__Task__: Reproduce the part of the entries that begins with the line containing "Image resolution: width=602" and ends with the line containing "insert-media-clip-button is located", including both of those lines. Leave out the pictures.

__Provided records__:
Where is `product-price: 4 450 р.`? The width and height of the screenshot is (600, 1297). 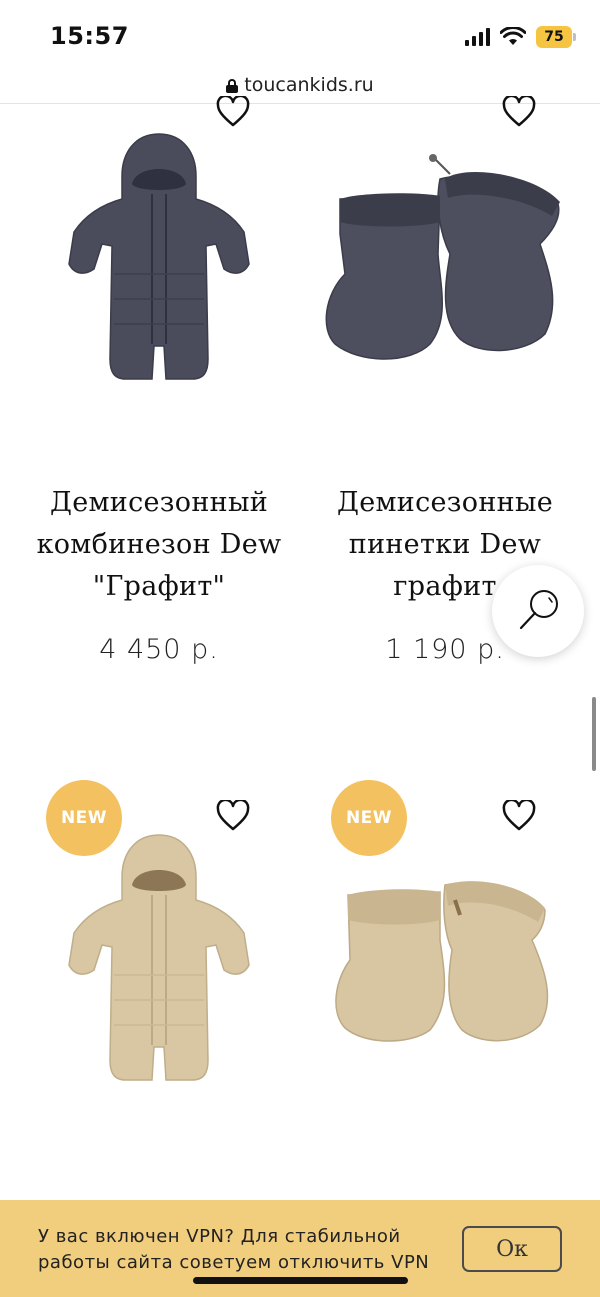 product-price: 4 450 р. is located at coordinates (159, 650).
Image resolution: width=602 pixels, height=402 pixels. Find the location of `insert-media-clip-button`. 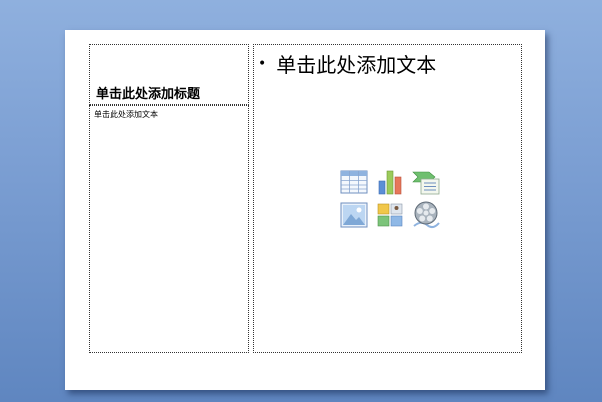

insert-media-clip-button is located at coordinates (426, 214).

--

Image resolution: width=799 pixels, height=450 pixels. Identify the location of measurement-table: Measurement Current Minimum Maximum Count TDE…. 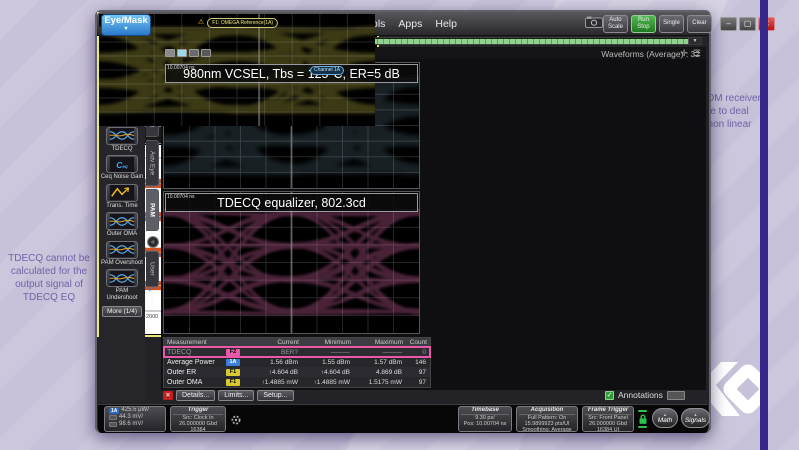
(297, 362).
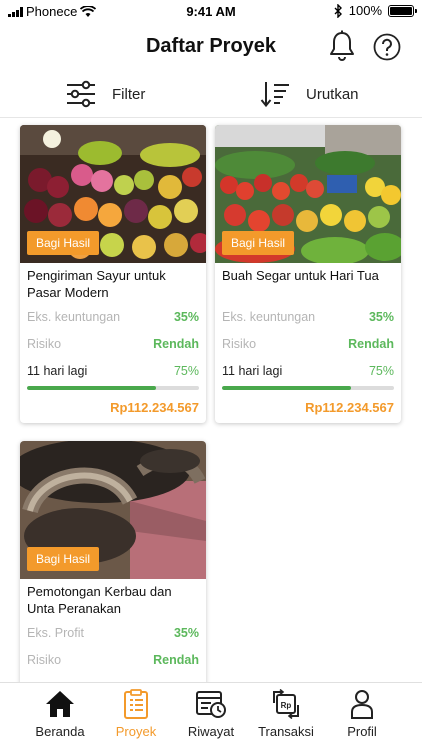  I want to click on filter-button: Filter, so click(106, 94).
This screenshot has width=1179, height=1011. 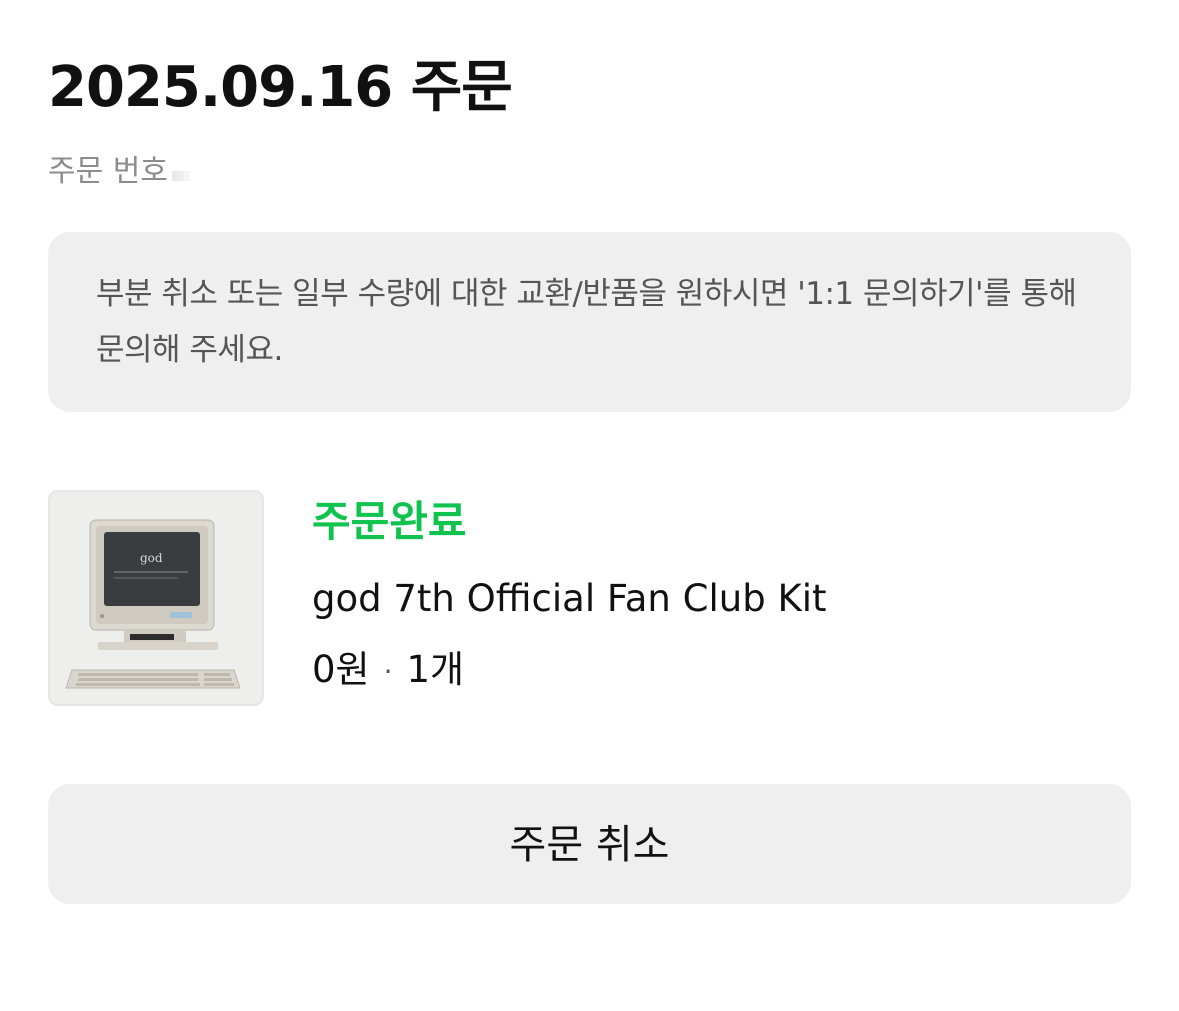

__Result of the task__:
Image resolution: width=602 pixels, height=402 pixels. Find the location of `insert-media-clip-button`. 

insert-media-clip-button is located at coordinates (426, 214).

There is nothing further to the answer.